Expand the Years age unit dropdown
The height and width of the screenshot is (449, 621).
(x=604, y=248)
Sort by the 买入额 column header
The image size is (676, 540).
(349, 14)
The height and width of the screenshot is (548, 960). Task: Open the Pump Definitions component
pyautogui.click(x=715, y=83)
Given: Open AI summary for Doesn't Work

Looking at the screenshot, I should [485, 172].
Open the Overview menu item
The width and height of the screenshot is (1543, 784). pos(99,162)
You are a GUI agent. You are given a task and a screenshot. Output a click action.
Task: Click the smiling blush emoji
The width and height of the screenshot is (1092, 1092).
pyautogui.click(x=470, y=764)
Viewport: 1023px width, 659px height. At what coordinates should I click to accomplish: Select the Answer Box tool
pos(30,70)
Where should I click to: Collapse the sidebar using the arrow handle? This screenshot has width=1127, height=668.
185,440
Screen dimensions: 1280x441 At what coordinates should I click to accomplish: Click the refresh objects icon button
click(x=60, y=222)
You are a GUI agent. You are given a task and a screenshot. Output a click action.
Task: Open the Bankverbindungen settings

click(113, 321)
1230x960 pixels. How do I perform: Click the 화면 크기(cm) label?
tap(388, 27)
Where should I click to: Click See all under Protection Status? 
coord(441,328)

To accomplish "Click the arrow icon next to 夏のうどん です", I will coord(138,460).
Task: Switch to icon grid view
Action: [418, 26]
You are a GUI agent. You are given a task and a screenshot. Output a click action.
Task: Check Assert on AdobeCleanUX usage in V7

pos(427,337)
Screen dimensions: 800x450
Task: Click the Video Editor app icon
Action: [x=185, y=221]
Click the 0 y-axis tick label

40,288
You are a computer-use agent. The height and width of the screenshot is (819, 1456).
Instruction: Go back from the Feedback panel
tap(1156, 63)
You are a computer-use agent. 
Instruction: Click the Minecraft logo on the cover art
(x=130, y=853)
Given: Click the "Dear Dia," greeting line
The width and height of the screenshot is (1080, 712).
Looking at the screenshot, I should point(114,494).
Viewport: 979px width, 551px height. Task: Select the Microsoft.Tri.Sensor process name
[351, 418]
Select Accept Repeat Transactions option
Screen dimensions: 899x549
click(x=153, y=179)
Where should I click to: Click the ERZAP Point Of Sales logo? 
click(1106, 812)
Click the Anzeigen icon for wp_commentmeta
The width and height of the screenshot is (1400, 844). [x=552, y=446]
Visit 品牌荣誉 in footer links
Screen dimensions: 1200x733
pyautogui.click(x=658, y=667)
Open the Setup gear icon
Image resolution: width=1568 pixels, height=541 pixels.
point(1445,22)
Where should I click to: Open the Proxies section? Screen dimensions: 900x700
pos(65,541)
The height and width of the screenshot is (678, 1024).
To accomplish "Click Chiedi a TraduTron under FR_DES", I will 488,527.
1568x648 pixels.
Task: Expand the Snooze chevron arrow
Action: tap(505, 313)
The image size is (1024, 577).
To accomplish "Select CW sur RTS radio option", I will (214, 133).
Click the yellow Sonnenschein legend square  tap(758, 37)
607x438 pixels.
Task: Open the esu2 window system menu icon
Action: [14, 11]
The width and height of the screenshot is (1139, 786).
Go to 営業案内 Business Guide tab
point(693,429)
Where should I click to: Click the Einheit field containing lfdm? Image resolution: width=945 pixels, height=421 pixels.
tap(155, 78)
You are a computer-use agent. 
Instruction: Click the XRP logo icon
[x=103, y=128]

==*==

## WHAT IS EXPECTED
Show each line of the listing that holds the string "option".

## TASK ANSWER
Select Accept Repeat Transactions option
To accomplish "Select CW sur RTS radio option", I will (214, 133).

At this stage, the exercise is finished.